2. European Scientist, Jean-Paul Oury, 10.10.2018
3. SPP research papers, Energy and Environment, University of Galgary (Canada), December 2010.

6 réflexions sur « De l’avenir de la voiture à moteur thermique »

  1. Merci M. Schaeken pour cette intervention en faveur des moteurs thermiques. 2 questions:
    1) le gouvernement a largement subsidié Audi Forest pour attirer la production du modèle électrique E-tron; ils ont déjà du revoir leurs prévisions de production à la baisse: qu’en pensez-vous ?
    2) la haine du Diesel est-elle justifiée face aux moteurs modernes cf. norme Euro 6 ? Ou est-ce encore une fois du bashing ?

  2. Nos grands prêtres de l’écologie désormais devenue religion, veulent le tout électrique! Mais en même temps ils veulent fermer toutes les centrales de production électrique par le nucléaire! A part pouvoir ainsi alimenter des trottinettes électriques, pensent-ils sérieusement répondre une demande, alors devenue énorme, par les éoliennes, les panneaux solaires et la biomasse?

  3. Il y a un point que vous ne mentionnez pas concernant les VE, où trouver l’énergie qu’ils consomment.
    Pour la France, j’ai fait le petit calcul suivant : nous consommons par an, un peu moins de 50 millions de m3 de carburant, soit 50 milliards de litres, soit 600 milliards de Kwh.
    En considérant qu’un moteur thermique a un rendement de 35 % et un moteur élec de 95 %, il faudrait trouver, sauf erreur, 220 Twh pour passer au tout électrique !
    La production annuelle de nos 56 centrales nucléaires étant de 400 Twh, on fait comment, avec notre EPR qui n’est tj pas en service ?
    Les énergies renouvelables ? j’ai des doutes.

  4. Je vous remercie de votre commentaire. Je n’ai, en effet, pas abordé le problème de l’approvisionnement en électricité pour recharger les VE vu que, d’une part, le sujet principal de mon papier est l’avenir des voitures thermiques et que, d’autre part, je suis limité par le nombre de signes autorisés.

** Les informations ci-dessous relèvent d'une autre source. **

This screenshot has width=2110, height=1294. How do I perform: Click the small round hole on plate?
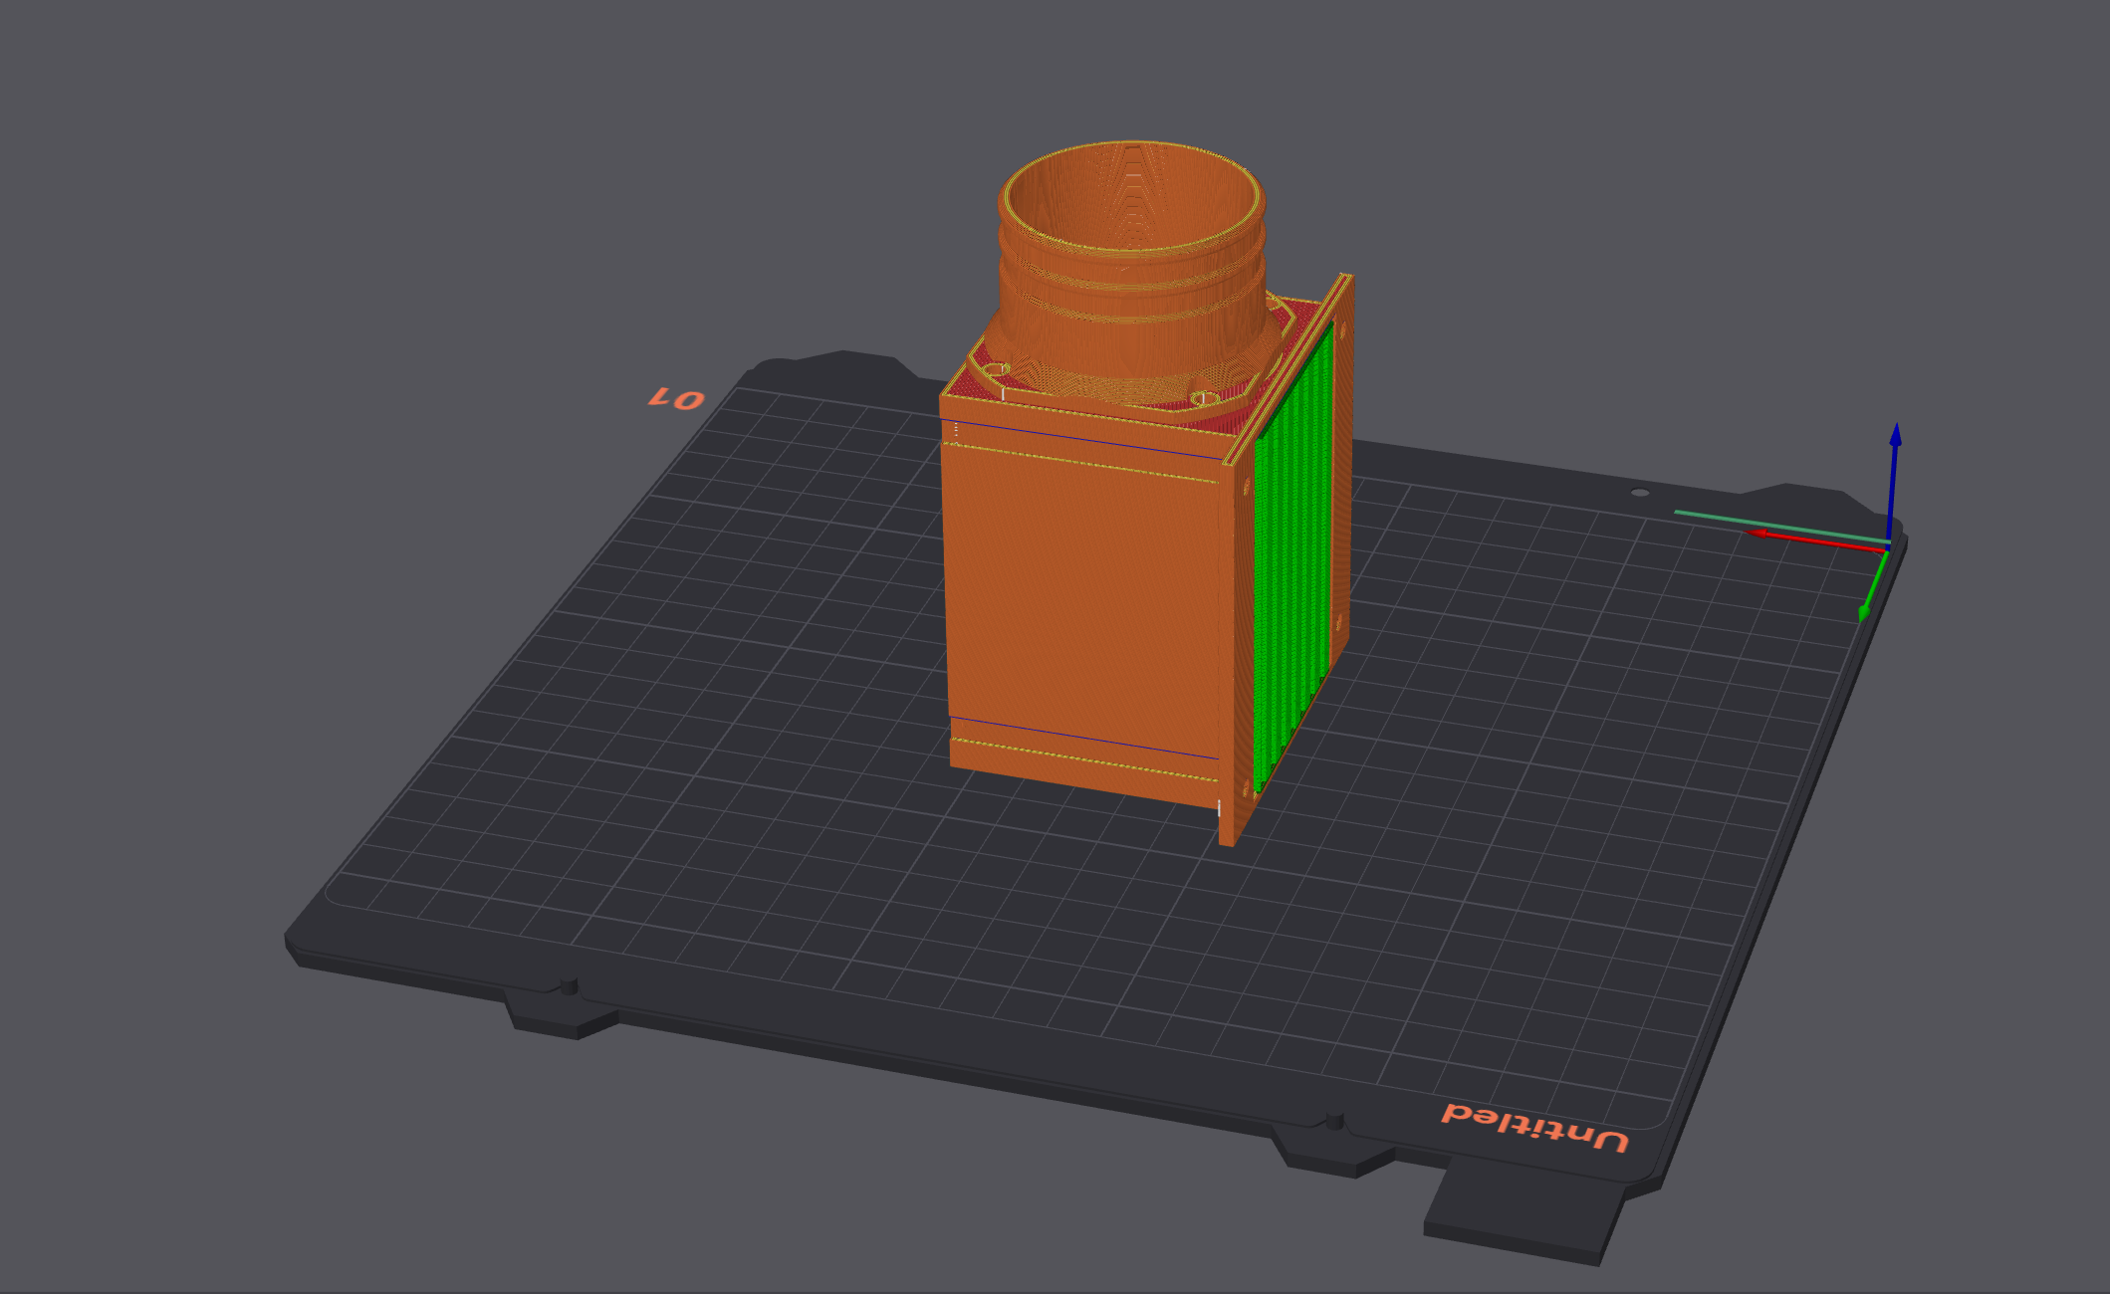(x=1639, y=493)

Mais je suis d’accord avec vous que la quantité d’énergie électrique requise si toutes les voitures thermiques sont remplacées par des VE, pose un problème majeur de production d’électricité que les centrales nucléaires soient arrêtées ou pas.

  5. La surpression de 700.000 voiture salaires employés et indépendants qui re chargeraient 2h par jour entraîne une surcharge de plus de 25% de la demande typique de 12 GWh en soirée. Sans nucléaire on brûle de gaz dont le CO2 correspondrait a une distance maison/bureaux de 45 km. La moyenne en Belgique est de 15 km. Avantage CO2 : NUL

  6. ET LE PIC PÉTROLIER ?
    Le pic pétrolier (pétrole classique à bas prix de production) est OFFICIELLEMENT survenu vers 2006-2008 selon l’AIE. Et depuis, sa production a (tout aussi officiellement) même baissé. De tous ces bavardages ci-haut c’est le point le plus important et il est complètement ignoré. La voiture individuelle n’a AUCUN avenir, sous quelle que formes que ce soit. Sa fin est imminente.

    Jean-Pierre
    Créateur du site internet Articlesdujour.com/ avec plus de 50 000 pages de textes sur l’économie, l’énergie et le climat.